Endothelial function
FMD was significantly impaired in smokers compared to non-smokers (3.2±1.6 versus 7.9±2.8%, respectively, P<0.001); on the contrary, GTN-induced dilation (12.3±4.1 versus 13.5±3.8%, respectively) was similar in both groups, indicating that our subjects were apparently free of smooth muscle cell disorders. These data are shown in Figure 1a. Moreover, BA diameters (3.52±0.4 versus 3.83±0.5 mm, respectively) were not different between non-smokers and smokers. Interestingly, we found a significant positive correlation between the concentrations of GSH in PBMC and FMD in all subjects (r = 0.716, P<0.001), as shown in Figure 1b.

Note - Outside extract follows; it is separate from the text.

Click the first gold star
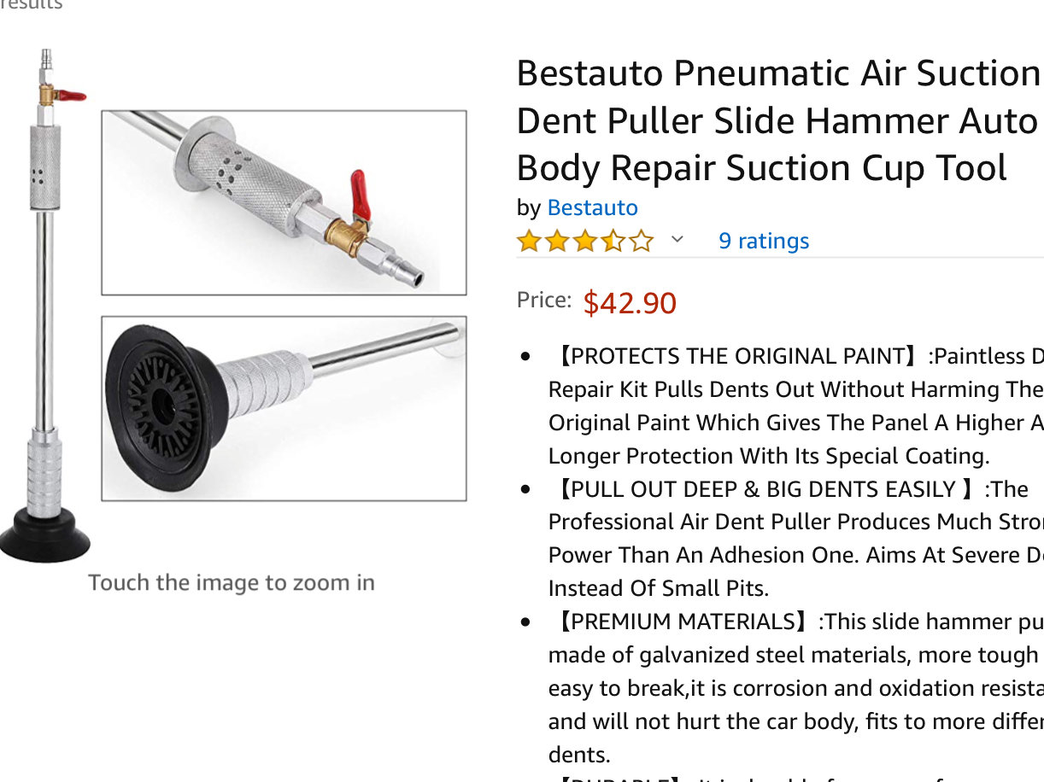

Effect of serum derived from non-smokers and smokers and of LPDS derived from smokers on intracellular GSH, ROS and NO concentration, and on Nrf2/ARE pathway (mRNA and protein) expression in HUVECs
Incubation of HUVECs with increasing amounts of serum derived from smokers for 12 hours resulted in a dose-dependent significant decrease (P<0.01, at 30 and 50%) of GSH concentrations compared to serum derived from non-smokers (Figure 2a). Moreover serum derived from smokers induced a dose-dependent increase (P<0.01 at 30 and 50%) of intracellular ROS formation (Figure 2b), whereas serum from non-smokers did not. The cumulative production of NO as evaluated by measuring levels of nitrite in the supernatant of cell culture was significantly increased after stimulation of HUVECs with bradykinin (Figure 2c). The levels of nitrite in the supernatant of basal and bradykinin-stimulated endothelial cells dose-dependently dropped (P<0.01 at 30 and 50%) after preincubation of HUVECs with serum derived from smokers; on the contrary, serum derived from non-smokers did not reduce nitrite concentration in the supernatants of HUVECs (Figure 2c).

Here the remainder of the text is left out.